At Microsoft Research, we’ve been exploring the use of data analysis and machine learning to gain insights about health and well-being—and to enhance the quality of health care. Our efforts in this area include research on using data stored in electronic health records to construct predictive models that can provide physicians with advance warning about patient outcomes.

We’ve worked with colleagues to develop systems that can predict the likelihood that a patient will contract an infection while in the hospital or that a patient being discharged will be readmitted to the hospital within a short time. Some of these models have been deployed and are in use at hospitals throughout the world, providing demonstrated value to patients and physicians.

Beyond examining data from medical health records about hospitalized patients, we have been interested in the prospects of developing new methods that can transform anonymized data about the search and communications activities of people into a large-scale sensor network for public health. As an example of directions and opportunities in this realm, we recently showed how we can detect previously unknown drug interactions via analysis of anonymized web-search logs. We identified useful signals via analysis of tens of millions of queries sent to search engines by millions of users who had consented to share their search activities with Microsoft for research purposes.

In another direction, over the last year, we have been exploring the value of harnessing social media as streaming sensor data for studies in public health. In the upcoming week, during the ACM CHI 2013 meeting in Paris, we are presenting results on the influence of pregnancy and childbirth on Twitter activity and content. We started this work to see if we could identify key milestones in the lives of people from what they say in their Twitter posts—and to see if we might understand how that major life event might change the media activities of new mothers. We were particularly interested in exploring signs of how the birth of a baby changes the lives of people, as revealed by changes in communications activity.

Besides being a joyous event for parents, the birth of a baby can induce considerable changes in daily lifestyles. Sleep and daily routines are disrupted, and adjustments must be made in personal and professional lives. First-time mothers may be particularly challenged with navigating the new, complex realm of caring for their newborn.  A portion of new mothers may experience changes in mood, from minor postpartum blues to more severe postpartum depression. The latter is a significant challenge, and the roots of the condition are not yet well known. But the condition is not rare: It is believed that 10 to 15 percent of new mothers grapple with this condition and that the condition is underreported. Postpartum depression typically begins in the first month following the birth of a child and is characterized by symptoms including sadness, guilt, exhaustion, and anxiety.

In the study we are presenting in Paris, we discuss how we identified with high confidence when women had given birth, based on their tweets about the birth.
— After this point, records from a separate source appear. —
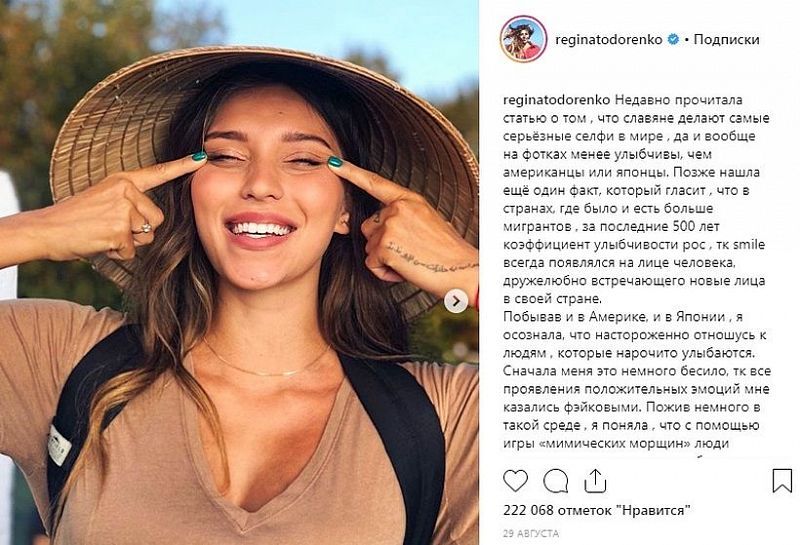Image resolution: width=800 pixels, height=545 pixels.
Task: View the 222 068 отметок "Нравится" likes list
Action: click(596, 509)

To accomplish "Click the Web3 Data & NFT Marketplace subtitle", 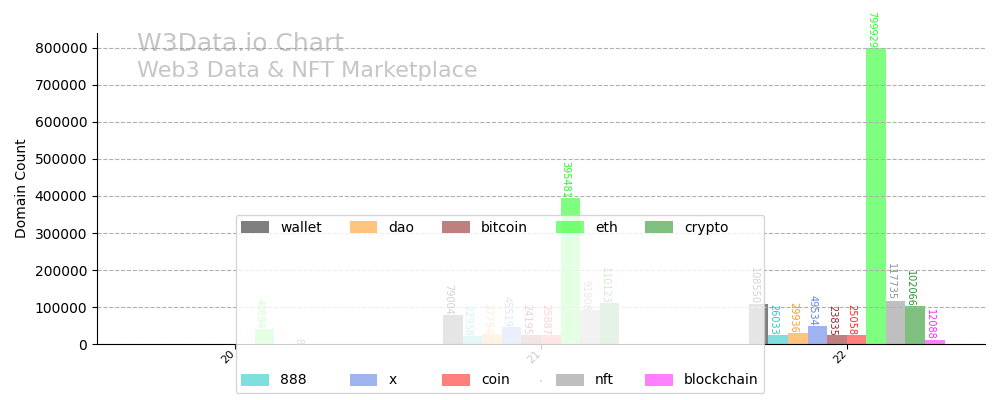I will point(307,71).
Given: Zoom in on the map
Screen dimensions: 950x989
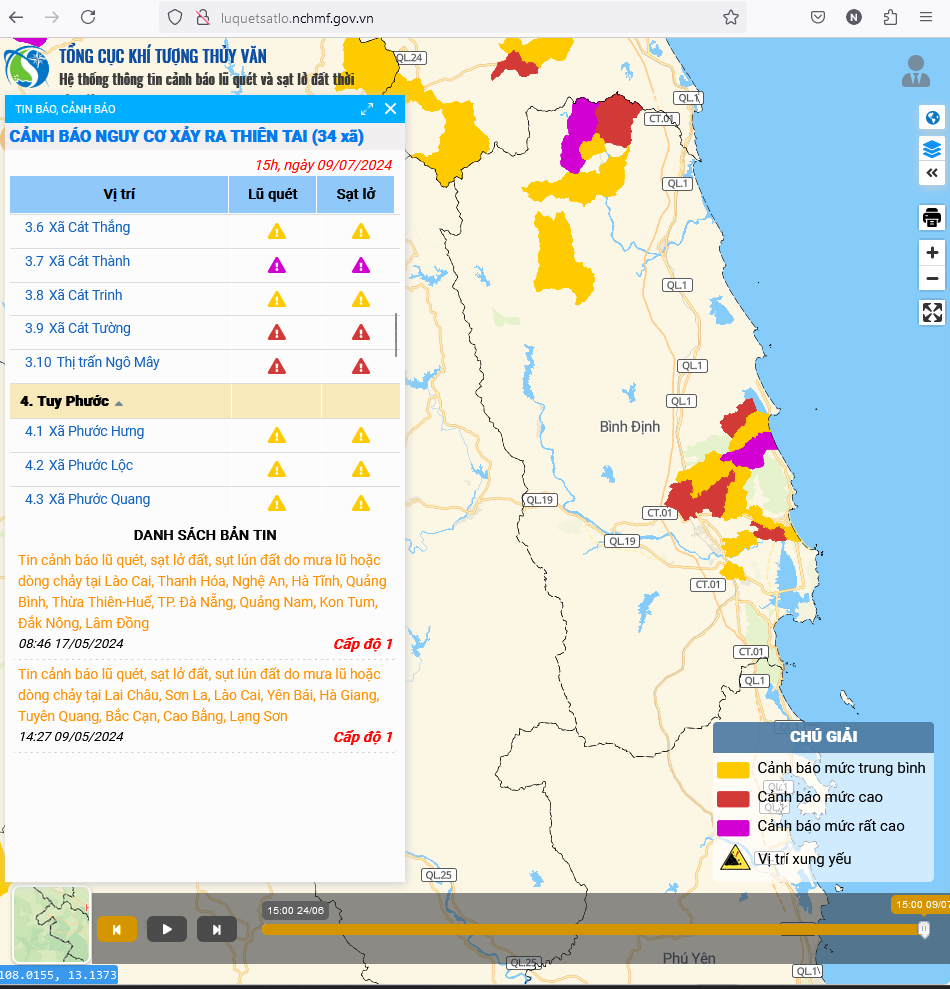Looking at the screenshot, I should (932, 253).
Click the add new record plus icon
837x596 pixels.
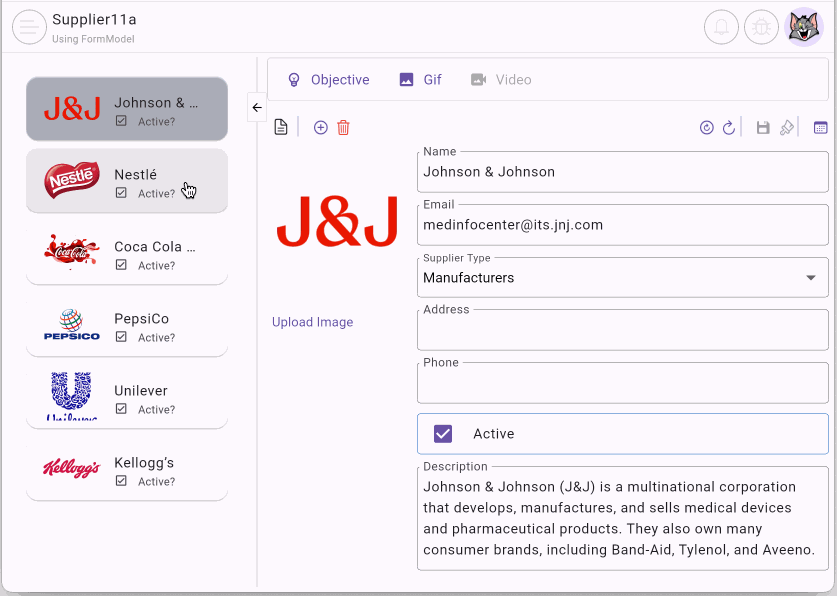[321, 128]
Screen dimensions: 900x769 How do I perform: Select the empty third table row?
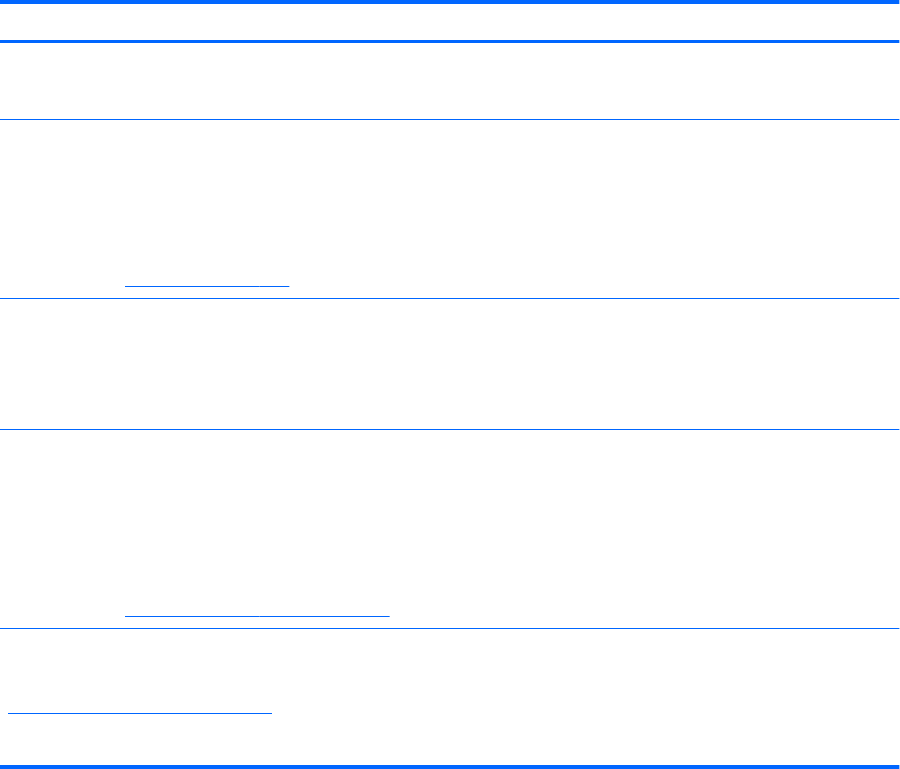pos(450,364)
We will describe how we aligned the birth milestones of about 400 mothers and then examined patterns of activity and content for three months before and after that milestone.  Beyond characterizing shifts in language, activities, and social engagement, along with measures of mood and emotion with the birth, we found that we could actually forecast forthcoming changes—that is, we can use machine learning to build predictive models that can provide the likelihood that there will be significant changes postpartum, solely from observations made before the birth announcement. The predicted changes include measures of risk for seeing behavioral changes downstream, before they appear, that may be associated with significant downturns in mood.

Our goal has been focused on doing core, basic research on the prospect of understanding and predicting behavioral changes via analysis of public tweets. But we believe that these methods might one day be used in valuable tools that enhance awareness about health and well-being, as well as in methods that support analyses at the broader level of studies in public health. For example, the results suggest that it may be possible to deploy new kinds of early warning systems that bring people timely information and proactive assistance within the privacy of their own devices.

At the same time, we expect that our results will stimulate discussions on ethics and privacy. Our research used publicly available data with no personally identifiable information used in the analysis. But the results nonetheless bring to the fore the prospect that analyses of publicly shared data may reveal information that people could find sensitive—in this case, identifying existing or forthcoming challenges with mental health. We look forward to joining with others to reflect about the study that we have done and the implications of the results. We’d love to hear your thoughts.